Am Ende gab es einen Ausweg. Der Bauer fragte seinen Nachbarn liebevoll, ob er ein reicher Mann werden wolle. Der Bauer antwortete, niemand würde ein solches Angebot ablehnen. Dann überreichte der Bauer dem Schuster eine Tüte Geld und sagte, dass er jetzt reich leben könne, weil er eine sehr ehrliche Person sei. Der arme Schuster verbarg Geld und verlor auch seine Ruhe. Er war den Songs nicht gewachsen: Er musste ständig zuhören, wenn Diebe nicht zu ihm gingen. Der Schuster war weder mit seiner jungen Frau noch mit Geld zufrieden.

Es verging eine sehr kurze Zeit, und er gab das Geld zu seinem Nachbarn zurück und sagte ihm, dass er keine Millionen brauche, wenn ihm dies die Möglichkeit entziehe, sein Leben zu genießen.

Einmal verlor der Löwe seine Frau. Alle Waldbewohner versammelten sich, um die Trauer ihres Königs zu teilen. Brüllen brüllt das ganze Viertel, das in seiner Höhle liegt, und zahlreiche Waldbewohner wiederholen ihn. Normalerweise geschieht dies an den königlichen Höfen – die Höflinge sind nur ein Abbild der Stimmung ihres Herrschers.

Nur der Hirsch zeigt keine Anzeichen von Trauer – vor nicht allzu langer Zeit, durch die Schuld der Löwin, wurde seine Frau getötet. Natürlich werden diese Nachrichten dem Löwen sofort bekannt. Er ist außer sich vor Wut, dass jemand es wagt, über seinen Kummer zu lachen, und befiehlt den Wölfen, den Schurken des Lebens zu berauben. Jedoch sagte der Hirsch, dass der Geist des Verstorbenen zu ihm kam, der sagte, dass man nicht traurig sein sollte, da die Löwin im Paradies lebt und alle höheren Freuden erlernt hat. Als sie solche Nachrichten erfuhren, beschlossen alle, dass die Hirsche ein Wunder sahen, und der Löwe, der ihn großzügig ausstattete, ließ ihn frei.

Jeder, der an der Macht ist, sollte mit Schmeichelei zufrieden sein. So können Sie erreichen, dass Ärger schnell durch Gnade ersetzt wird.

Hirte und der König.

Alles menschliche Leben ist ganz dem Einfluss zweier Dämonen unterworfen, deren Namen Ehrgeiz und Liebe sind. Was bemerkenswert ist, hat erstere mehr Macht, manchmal mit Liebe. Im Leben viele Beispiele dafür, aber die Fabel geht es nicht darum.

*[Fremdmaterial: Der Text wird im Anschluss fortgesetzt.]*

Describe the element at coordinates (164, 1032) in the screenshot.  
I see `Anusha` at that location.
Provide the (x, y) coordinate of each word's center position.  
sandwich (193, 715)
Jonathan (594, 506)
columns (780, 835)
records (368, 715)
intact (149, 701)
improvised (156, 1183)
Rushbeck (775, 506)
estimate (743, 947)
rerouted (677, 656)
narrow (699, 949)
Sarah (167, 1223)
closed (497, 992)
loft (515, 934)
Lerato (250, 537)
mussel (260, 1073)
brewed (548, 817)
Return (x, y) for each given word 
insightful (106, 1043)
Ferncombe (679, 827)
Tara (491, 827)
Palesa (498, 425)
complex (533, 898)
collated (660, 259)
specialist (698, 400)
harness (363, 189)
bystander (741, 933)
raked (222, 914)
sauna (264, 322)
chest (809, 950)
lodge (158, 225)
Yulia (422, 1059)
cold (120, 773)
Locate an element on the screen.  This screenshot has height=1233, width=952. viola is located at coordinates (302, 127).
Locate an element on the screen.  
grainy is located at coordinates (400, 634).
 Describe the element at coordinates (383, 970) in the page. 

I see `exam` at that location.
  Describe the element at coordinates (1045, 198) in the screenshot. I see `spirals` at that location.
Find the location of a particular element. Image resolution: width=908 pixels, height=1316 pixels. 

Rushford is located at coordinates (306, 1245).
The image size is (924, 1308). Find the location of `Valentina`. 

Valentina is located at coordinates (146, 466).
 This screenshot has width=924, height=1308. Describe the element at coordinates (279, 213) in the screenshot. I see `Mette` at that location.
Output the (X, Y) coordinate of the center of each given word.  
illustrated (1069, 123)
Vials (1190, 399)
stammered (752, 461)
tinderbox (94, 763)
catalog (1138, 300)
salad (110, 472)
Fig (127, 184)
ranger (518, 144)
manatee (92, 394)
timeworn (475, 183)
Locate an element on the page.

Es war einmal, als der König sah, dass der Hirte sich sehr bemühte, seine Arbeit mit Würde zu verrichten, und daher seine Herden ständig zunahmen. Dann rief er den Muschik zu ihm und sagte ihm, dass er ein Hirte sein sollte. Danach ernannte er den Richter des Hirtenmeisters. Der ehemalige Hirte ist unhöflich und nicht gebildet, hat aber einen ausgezeichneten gesunden Menschenverstand, der ihm hilft, faire Entscheidungen zu treffen.

Einmal kam ein Einsiedler zum Richter und fing an, darüber zu reden, dass man der königlichen Gnade nicht zu sehr trauen sollte, weil sie jeden Moment durch Wut ersetzt werden kann. Der ehemalige Hirte lachte nur als Antwort. Dann erzählte ihm der Gast eine lehrreiche Geschichte darüber, wie ein Blinder eine Peitsche verlor, und nahm stattdessen eine gefrorene Schlange vom Boden. Die Leute sagten ihm, er solle seine Last aufgeben, aber er dachte, dass sie sich über ihn lustig machten und seinen eigenen Weg gingen. Sobald sich die Schlange etwas aufgewärmt hatte, biss sie sofort den Blinden.

Es schien, dass die Worte des Einsiedlers gerade waren. Sehr bald begannen die Verleumder dem Herrscher zu sagen, dass sein neuer Richter nur ein Ziel hatte – so bald wie möglich reich zu werden. Der König entschied sich zu prüfen, ob dies so ist, und sah, dass der Mann sehr bescheiden lebt. Dennoch beruhigten sich die Verleumder nicht und sagten, dass der Richter wahrscheinlich seinen Reichtum verbarg. Dann fordert der König unter Zeugen, eine einzige Truhe zu öffnen, die im Haus des Richters ist. Da sind nur seine alten Kleider, eine Peitsche und eine Pfeife. Das peinlich für die Anwesenden.

Der Hirte setzte all dies unbeirrt auf und verließ die Justizposten endgültig. Ein Mann ist mit allem zufrieden: Er kennt die Herrlichkeit und den Fall. Eine schöne Zeit des Ehrgeizes ist vergangen, aber wer hat sein ganzes Leben lang gelebt, um der Versuchung zu entgehen?